*** Opening Material for the task ***
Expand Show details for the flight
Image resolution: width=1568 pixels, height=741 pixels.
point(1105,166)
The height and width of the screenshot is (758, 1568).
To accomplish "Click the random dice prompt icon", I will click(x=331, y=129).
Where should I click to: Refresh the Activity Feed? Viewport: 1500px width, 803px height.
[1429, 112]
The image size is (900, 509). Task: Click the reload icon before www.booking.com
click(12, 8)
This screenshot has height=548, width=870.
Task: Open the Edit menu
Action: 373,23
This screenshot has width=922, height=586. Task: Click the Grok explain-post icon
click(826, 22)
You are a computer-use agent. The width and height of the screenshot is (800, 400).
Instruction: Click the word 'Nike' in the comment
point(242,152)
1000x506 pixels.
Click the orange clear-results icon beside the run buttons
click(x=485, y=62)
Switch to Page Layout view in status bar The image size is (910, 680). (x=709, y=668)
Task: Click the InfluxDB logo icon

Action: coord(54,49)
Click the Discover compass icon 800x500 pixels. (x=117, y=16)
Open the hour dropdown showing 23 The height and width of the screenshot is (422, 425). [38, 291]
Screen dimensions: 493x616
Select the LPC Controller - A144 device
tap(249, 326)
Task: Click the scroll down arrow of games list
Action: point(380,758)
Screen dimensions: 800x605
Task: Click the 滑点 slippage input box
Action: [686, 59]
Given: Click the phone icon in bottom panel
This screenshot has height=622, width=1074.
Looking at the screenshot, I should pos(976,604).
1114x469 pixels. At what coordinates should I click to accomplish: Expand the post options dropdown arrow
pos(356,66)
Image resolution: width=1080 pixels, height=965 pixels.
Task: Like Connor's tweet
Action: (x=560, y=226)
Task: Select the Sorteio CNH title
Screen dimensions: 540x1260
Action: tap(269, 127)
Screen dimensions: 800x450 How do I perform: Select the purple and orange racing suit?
*** Closing Material for the task ***
:: Problem requirements ::
Give the entries again in full, exactly as they were written above.

:: Reply to the task ::
Expand Show details for the flight
Image resolution: width=1568 pixels, height=741 pixels.
point(1105,166)
The height and width of the screenshot is (758, 1568).
To accomplish "Click the random dice prompt icon", I will click(x=331, y=129).
Where should I click to: Refresh the Activity Feed? Viewport: 1500px width, 803px height.
[1429, 112]
The image size is (900, 509). Task: Click the reload icon before www.booking.com
click(12, 8)
This screenshot has height=548, width=870.
Task: Open the Edit menu
Action: 373,23
This screenshot has width=922, height=586. Task: Click the Grok explain-post icon
click(826, 22)
You are a computer-use agent. The width and height of the screenshot is (800, 400).
Instruction: Click the word 'Nike' in the comment
point(242,152)
1000x506 pixels.
Click the orange clear-results icon beside the run buttons
click(x=485, y=62)
Switch to Page Layout view in status bar The image size is (910, 680). (x=709, y=668)
Task: Click the InfluxDB logo icon

Action: coord(54,49)
Click the Discover compass icon 800x500 pixels. (x=117, y=16)
Open the hour dropdown showing 23 The height and width of the screenshot is (422, 425). [38, 291]
Screen dimensions: 493x616
Select the LPC Controller - A144 device
tap(249, 326)
Task: Click the scroll down arrow of games list
Action: point(380,758)
Screen dimensions: 800x605
Task: Click the 滑点 slippage input box
Action: [686, 59]
Given: Click the phone icon in bottom panel
This screenshot has height=622, width=1074.
Looking at the screenshot, I should pos(976,604).
1114x469 pixels. At what coordinates should I click to accomplish: Expand the post options dropdown arrow
pos(356,66)
Image resolution: width=1080 pixels, height=965 pixels.
Task: Like Connor's tweet
Action: (x=560, y=226)
Task: Select the Sorteio CNH title
Screen dimensions: 540x1260
Action: tap(269, 127)
Screen dimensions: 800x450 How do I perform: Select the purple and orange racing suit?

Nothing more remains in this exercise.